====== Given data ======

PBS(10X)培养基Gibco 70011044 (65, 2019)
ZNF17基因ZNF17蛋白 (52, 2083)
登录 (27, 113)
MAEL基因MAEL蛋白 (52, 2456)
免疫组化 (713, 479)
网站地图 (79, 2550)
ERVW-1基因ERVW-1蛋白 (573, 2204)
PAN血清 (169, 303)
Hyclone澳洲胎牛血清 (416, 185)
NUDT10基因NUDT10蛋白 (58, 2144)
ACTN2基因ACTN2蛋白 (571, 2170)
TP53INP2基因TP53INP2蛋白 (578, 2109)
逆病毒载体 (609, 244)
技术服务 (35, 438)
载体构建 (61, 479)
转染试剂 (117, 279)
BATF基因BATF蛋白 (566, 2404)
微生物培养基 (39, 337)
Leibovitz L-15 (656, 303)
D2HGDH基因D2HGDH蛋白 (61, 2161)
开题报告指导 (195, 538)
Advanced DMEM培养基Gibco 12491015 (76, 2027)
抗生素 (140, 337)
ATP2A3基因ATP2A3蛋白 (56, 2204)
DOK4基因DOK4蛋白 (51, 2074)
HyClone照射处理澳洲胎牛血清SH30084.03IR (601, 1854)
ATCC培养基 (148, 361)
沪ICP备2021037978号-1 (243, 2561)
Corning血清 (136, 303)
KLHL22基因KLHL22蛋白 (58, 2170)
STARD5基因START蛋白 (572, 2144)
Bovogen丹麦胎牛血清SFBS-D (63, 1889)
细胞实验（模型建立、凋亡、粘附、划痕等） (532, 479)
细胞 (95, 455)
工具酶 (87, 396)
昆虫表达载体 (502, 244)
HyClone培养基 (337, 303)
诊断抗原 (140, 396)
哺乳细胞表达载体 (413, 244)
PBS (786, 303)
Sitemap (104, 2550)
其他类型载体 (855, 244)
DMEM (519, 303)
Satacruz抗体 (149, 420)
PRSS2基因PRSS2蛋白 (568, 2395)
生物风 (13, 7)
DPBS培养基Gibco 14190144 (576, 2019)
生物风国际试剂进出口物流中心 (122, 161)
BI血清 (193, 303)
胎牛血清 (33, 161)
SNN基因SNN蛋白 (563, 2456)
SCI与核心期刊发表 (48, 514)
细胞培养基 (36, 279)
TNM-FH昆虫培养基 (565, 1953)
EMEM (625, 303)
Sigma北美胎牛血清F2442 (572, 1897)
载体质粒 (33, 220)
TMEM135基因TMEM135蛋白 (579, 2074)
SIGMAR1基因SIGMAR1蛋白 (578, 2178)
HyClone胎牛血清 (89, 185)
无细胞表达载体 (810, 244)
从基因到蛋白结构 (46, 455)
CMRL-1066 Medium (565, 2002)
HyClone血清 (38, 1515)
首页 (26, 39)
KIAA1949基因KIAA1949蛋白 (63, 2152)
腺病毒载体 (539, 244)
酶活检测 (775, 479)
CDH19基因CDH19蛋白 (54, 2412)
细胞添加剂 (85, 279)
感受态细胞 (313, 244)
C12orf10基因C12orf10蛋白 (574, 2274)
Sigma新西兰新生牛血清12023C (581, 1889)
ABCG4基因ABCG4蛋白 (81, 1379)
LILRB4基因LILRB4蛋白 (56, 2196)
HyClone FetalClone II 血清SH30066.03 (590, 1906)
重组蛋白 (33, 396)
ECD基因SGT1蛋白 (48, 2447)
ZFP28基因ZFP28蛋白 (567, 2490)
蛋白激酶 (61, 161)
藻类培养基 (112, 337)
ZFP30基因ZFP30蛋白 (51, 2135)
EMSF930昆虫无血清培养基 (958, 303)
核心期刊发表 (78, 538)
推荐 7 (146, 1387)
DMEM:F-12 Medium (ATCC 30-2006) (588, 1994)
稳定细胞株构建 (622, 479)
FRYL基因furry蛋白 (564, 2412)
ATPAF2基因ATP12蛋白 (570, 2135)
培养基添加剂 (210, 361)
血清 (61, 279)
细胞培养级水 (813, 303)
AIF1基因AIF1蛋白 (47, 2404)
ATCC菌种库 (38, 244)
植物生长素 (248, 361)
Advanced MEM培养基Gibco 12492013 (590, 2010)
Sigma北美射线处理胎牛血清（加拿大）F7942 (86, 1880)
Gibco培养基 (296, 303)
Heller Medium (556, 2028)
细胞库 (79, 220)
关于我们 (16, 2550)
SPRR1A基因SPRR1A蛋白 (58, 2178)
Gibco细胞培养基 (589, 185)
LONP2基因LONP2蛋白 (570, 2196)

======

*Work request:* Quote exactly the first line of the entries and every line after it, stopping with the line that contains "诊断抗原 (140, 396)".

*Answer to the problem:*
PBS(10X)培养基Gibco 70011044 (65, 2019)
ZNF17基因ZNF17蛋白 (52, 2083)
登录 (27, 113)
MAEL基因MAEL蛋白 (52, 2456)
免疫组化 (713, 479)
网站地图 (79, 2550)
ERVW-1基因ERVW-1蛋白 (573, 2204)
PAN血清 (169, 303)
Hyclone澳洲胎牛血清 (416, 185)
NUDT10基因NUDT10蛋白 (58, 2144)
ACTN2基因ACTN2蛋白 (571, 2170)
TP53INP2基因TP53INP2蛋白 (578, 2109)
逆病毒载体 (609, 244)
技术服务 (35, 438)
载体构建 (61, 479)
转染试剂 (117, 279)
BATF基因BATF蛋白 (566, 2404)
微生物培养基 (39, 337)
Leibovitz L-15 (656, 303)
D2HGDH基因D2HGDH蛋白 (61, 2161)
开题报告指导 (195, 538)
Advanced DMEM培养基Gibco 12491015 (76, 2027)
抗生素 (140, 337)
ATP2A3基因ATP2A3蛋白 (56, 2204)
DOK4基因DOK4蛋白 (51, 2074)
HyClone照射处理澳洲胎牛血清SH30084.03IR (601, 1854)
ATCC培养基 (148, 361)
沪ICP备2021037978号-1 (243, 2561)
Corning血清 (136, 303)
KLHL22基因KLHL22蛋白 (58, 2170)
STARD5基因START蛋白 (572, 2144)
Bovogen丹麦胎牛血清SFBS-D (63, 1889)
细胞实验（模型建立、凋亡、粘附、划痕等） (532, 479)
细胞 (95, 455)
工具酶 (87, 396)
昆虫表达载体 (502, 244)
HyClone培养基 (337, 303)
诊断抗原 (140, 396)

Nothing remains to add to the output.